N12 bridges expected to open in February 2019

18 December 2018

The South African National Roads Agency Limited (Sanral) says two bridges on the N12 outside Hopetown, Northern Cape, currently being widened and improved to increase their life span, are expected to open to traffic in February 2019, says project manager Tiago Massingue.

The N12 is a key transit route linking Kimberley and the surrounding Northern Cape towns to Cape Town and the greater Western Cape. Construction work also includes repairing the bridges to allow for safer passage of traffic, as well as an extended pedestrian walkway along the route.

Many pedestrians from surrounding communities walk alongside this road to access the local fuel station and convenience store, often placing themselves at great risk from fast-moving traffic and the improved pedestrian walkway will help ensure safety, he says.

Improved traffic flow, dedicated areas for bicycles and pedestrians, stronger parapet systems and guard rails with effective emergency areas have created a much better environment for road users. The R100-million project started in September 2016, with over R15-million spent on salaries to date. Seven subcontractors were used on site, with the project being 95% complete, he adds.

The original bridges were built in 1958 and 1985, and upgrades were needed to ensure the continued safety of the structures, as well as an improved road-user experience, Massingue comments. While the smaller of the two bridges has little or no water running underneath it, the other spans over the Orange river.

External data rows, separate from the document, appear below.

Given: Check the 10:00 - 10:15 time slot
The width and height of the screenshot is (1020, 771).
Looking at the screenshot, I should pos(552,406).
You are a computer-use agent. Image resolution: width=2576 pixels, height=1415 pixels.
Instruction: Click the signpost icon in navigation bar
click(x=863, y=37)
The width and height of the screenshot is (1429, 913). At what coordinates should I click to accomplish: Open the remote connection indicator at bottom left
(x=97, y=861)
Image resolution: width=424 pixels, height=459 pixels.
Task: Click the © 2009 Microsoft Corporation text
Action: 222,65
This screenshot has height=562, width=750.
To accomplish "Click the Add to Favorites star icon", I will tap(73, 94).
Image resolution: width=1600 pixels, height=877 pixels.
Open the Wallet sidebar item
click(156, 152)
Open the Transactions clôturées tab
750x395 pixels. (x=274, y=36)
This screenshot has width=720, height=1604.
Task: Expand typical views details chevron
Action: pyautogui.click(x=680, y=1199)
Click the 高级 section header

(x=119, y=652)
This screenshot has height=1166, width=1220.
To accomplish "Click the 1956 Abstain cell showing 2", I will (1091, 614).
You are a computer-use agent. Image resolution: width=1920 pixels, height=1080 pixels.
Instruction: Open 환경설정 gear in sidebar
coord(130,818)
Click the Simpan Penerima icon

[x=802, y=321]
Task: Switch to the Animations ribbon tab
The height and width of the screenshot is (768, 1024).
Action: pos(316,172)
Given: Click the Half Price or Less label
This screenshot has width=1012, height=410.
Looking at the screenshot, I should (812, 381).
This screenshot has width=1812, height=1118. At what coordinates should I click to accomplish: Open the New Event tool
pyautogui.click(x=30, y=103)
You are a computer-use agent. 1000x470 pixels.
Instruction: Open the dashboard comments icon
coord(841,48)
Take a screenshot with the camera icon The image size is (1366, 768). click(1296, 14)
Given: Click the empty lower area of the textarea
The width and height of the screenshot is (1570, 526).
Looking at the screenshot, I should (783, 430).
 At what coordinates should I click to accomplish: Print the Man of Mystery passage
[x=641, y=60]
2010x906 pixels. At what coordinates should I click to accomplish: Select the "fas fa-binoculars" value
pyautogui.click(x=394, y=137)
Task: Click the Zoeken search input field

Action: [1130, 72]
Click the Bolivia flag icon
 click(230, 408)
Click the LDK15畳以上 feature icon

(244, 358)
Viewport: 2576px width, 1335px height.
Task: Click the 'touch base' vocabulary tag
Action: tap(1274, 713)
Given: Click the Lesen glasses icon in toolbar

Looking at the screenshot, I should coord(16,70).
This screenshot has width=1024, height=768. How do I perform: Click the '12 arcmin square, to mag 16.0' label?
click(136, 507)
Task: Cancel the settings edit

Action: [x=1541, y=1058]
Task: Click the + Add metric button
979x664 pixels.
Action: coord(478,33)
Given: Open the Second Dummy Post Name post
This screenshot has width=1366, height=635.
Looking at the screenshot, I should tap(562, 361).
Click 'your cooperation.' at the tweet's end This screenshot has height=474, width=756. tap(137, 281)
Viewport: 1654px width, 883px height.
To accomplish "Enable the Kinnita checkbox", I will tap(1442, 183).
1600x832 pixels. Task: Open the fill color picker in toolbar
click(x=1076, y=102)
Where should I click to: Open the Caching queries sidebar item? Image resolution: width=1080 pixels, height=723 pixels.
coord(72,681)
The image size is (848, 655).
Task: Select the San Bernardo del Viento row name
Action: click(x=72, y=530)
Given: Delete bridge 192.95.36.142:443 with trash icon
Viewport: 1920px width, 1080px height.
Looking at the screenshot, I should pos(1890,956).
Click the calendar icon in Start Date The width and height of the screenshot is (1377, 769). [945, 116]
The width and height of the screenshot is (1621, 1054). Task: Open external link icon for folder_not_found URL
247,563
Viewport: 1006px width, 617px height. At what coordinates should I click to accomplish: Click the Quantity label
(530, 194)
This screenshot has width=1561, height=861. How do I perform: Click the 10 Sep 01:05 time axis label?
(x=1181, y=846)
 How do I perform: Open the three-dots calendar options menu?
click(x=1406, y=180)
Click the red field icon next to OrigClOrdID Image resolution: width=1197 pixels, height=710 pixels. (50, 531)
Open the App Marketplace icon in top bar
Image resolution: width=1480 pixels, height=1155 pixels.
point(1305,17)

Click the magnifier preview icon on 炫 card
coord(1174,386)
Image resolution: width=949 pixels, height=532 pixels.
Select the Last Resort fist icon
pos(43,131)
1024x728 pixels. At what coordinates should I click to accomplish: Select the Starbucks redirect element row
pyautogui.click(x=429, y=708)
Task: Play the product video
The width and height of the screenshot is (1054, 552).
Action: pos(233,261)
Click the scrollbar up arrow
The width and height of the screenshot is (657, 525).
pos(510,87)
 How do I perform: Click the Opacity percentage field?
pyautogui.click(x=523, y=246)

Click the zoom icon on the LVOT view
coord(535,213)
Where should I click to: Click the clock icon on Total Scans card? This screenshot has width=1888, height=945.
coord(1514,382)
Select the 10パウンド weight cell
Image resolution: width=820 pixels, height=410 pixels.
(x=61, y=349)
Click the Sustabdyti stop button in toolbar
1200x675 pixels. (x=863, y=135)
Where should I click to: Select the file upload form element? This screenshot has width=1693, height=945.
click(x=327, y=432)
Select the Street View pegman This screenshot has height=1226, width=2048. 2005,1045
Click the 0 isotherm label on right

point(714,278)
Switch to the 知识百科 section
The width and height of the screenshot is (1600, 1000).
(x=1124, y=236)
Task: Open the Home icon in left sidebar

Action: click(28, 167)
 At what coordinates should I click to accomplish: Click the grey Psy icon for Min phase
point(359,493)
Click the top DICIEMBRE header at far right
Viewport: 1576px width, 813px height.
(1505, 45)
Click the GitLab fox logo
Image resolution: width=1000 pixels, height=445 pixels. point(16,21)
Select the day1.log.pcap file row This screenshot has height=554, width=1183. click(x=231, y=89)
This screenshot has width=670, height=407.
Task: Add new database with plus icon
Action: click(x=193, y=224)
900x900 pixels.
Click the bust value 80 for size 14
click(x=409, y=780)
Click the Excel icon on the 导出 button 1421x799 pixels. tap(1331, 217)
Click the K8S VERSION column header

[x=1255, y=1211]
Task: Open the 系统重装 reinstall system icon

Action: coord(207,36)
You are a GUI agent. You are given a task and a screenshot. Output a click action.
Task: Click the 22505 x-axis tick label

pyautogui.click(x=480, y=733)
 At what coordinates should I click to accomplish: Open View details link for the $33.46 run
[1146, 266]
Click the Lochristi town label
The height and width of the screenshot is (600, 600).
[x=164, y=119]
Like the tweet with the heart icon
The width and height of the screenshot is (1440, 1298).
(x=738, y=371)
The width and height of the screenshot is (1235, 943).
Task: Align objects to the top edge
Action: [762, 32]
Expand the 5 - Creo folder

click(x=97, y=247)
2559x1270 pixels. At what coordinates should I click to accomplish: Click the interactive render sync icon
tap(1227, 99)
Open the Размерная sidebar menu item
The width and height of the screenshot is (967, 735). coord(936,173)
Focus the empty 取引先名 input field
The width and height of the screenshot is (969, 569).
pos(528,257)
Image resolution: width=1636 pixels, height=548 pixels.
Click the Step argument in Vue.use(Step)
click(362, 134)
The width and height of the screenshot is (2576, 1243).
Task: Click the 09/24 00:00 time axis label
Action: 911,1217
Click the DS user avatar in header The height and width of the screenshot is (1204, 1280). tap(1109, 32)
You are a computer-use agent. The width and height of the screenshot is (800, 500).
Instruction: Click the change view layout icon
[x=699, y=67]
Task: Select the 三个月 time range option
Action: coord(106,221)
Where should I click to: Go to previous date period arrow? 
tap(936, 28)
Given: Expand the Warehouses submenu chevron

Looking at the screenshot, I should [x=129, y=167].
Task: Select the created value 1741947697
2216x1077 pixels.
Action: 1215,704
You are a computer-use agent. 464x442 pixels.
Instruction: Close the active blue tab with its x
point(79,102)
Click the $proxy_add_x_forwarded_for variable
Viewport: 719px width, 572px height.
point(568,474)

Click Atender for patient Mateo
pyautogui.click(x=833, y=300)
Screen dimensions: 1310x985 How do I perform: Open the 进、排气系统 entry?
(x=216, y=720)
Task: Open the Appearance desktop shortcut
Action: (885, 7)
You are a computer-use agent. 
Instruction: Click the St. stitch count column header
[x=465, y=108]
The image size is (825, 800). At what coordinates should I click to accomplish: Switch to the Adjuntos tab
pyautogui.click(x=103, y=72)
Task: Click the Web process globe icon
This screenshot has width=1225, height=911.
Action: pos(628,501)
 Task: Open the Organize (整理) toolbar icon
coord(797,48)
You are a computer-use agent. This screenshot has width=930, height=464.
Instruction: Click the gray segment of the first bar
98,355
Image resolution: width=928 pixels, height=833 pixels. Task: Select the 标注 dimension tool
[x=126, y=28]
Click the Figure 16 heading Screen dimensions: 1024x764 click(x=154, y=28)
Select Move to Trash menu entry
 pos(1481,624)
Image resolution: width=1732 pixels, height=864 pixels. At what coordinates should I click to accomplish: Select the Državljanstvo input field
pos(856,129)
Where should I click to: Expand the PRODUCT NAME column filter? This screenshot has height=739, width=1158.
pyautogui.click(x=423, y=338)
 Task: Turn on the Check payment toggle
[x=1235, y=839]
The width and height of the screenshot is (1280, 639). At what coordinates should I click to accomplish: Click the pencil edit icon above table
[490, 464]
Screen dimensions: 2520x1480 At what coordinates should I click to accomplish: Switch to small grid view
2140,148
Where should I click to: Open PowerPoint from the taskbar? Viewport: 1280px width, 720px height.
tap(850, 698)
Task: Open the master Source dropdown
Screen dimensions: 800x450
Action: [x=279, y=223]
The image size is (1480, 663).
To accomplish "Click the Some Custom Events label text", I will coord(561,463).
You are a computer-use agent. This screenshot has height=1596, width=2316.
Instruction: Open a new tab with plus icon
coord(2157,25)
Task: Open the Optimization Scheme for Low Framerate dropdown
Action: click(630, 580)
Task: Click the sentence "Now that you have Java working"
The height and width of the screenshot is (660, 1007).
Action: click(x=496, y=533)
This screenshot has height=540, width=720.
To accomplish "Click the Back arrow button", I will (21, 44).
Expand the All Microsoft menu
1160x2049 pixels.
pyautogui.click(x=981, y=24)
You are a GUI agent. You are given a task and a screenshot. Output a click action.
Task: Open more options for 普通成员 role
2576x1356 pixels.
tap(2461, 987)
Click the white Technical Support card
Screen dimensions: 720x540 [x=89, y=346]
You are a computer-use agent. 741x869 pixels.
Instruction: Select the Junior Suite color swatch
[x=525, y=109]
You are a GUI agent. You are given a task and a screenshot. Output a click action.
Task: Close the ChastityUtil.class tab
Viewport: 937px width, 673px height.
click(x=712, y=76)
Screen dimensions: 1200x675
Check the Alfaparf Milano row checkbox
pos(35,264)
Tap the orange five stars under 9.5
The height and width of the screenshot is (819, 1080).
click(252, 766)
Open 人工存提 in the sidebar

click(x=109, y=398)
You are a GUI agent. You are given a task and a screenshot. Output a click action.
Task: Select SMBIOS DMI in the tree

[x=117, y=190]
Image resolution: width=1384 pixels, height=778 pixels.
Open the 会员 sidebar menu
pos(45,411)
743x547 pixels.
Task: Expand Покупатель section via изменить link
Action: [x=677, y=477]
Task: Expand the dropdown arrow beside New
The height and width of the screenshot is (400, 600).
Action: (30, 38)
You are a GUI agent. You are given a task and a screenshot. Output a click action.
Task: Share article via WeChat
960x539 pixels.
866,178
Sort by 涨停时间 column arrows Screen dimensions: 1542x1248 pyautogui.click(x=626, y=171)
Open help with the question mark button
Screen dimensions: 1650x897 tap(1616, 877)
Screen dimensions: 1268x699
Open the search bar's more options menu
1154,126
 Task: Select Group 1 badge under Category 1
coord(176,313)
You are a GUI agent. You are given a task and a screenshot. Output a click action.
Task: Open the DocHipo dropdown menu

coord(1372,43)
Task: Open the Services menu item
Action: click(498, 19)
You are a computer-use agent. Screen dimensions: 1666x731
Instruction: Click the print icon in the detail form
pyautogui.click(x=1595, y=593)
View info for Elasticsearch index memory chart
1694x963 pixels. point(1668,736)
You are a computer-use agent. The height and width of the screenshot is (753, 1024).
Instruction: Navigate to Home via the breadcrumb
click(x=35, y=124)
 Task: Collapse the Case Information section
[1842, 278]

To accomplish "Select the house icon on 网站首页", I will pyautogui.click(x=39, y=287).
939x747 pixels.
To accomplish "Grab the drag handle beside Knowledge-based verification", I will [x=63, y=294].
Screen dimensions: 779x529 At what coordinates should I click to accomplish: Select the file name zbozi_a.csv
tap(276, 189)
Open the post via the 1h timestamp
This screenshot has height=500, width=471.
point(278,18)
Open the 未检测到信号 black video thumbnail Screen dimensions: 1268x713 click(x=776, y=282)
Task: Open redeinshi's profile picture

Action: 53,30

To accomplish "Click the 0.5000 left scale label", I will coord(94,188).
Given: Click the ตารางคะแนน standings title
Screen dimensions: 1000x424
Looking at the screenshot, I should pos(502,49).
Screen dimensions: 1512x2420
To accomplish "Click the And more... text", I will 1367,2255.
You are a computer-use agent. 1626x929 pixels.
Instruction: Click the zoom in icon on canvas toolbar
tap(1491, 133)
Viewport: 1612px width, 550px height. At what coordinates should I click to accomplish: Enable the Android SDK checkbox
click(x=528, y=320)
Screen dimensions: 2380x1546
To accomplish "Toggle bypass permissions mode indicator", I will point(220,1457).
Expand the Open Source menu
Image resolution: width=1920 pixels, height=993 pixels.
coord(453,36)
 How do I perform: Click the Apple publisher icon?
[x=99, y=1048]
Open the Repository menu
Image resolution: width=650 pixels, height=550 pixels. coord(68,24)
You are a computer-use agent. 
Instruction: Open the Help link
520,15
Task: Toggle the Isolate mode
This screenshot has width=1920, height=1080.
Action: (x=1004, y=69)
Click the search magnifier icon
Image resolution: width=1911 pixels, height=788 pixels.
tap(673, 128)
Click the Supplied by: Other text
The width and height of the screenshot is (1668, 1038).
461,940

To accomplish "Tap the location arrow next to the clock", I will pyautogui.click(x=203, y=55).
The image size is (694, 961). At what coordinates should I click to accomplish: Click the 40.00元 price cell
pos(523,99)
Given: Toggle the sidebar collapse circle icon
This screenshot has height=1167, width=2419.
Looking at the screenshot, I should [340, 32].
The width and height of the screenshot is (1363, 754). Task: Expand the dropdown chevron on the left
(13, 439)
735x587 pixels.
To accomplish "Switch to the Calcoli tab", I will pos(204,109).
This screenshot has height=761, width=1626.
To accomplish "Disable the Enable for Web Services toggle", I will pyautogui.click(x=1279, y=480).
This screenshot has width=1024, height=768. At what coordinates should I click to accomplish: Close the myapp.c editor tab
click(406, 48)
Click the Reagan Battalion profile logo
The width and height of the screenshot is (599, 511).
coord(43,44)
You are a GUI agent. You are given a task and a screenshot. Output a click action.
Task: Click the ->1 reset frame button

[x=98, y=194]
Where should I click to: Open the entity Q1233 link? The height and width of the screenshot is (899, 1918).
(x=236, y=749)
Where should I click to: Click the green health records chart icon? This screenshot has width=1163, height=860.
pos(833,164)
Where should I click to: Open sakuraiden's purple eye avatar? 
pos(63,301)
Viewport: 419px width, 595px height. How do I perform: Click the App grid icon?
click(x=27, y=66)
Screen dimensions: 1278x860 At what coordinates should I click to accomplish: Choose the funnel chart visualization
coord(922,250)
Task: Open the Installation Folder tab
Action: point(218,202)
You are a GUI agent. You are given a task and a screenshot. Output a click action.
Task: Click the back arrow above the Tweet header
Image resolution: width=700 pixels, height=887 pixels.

“This bridge posed significant challenges for construction workers in terms of safe access and they had to work hard to mitigate the environmental impact of building access routes around the area. This, along with the significant height at which some of the operations were carried out, required work of the utmost precision, frequently testing the nerves of those involved.”

“The management, maintenance and upgrade of the national road network are of vital importance, not only for national infrastructure growth and development, but also local economic development.”

The project provided temporary work opportunities for the community of Hopetown. Sanral partnered with its consulting and contracting engineers to provide training and upskilling for the local workforce.

Ten training programmes were offered, including first aid, fire-fighting, basic rigging and slinging, scaffold erecting, traffic safety and working at heights. The working-at-heights course was by far the most popular course and was attended by 74 workers, he highlights.

“The skills and knowledge that the local community has acquired will stand them in good stead as they pursue future developmental and economic opportunities in the construction industry.”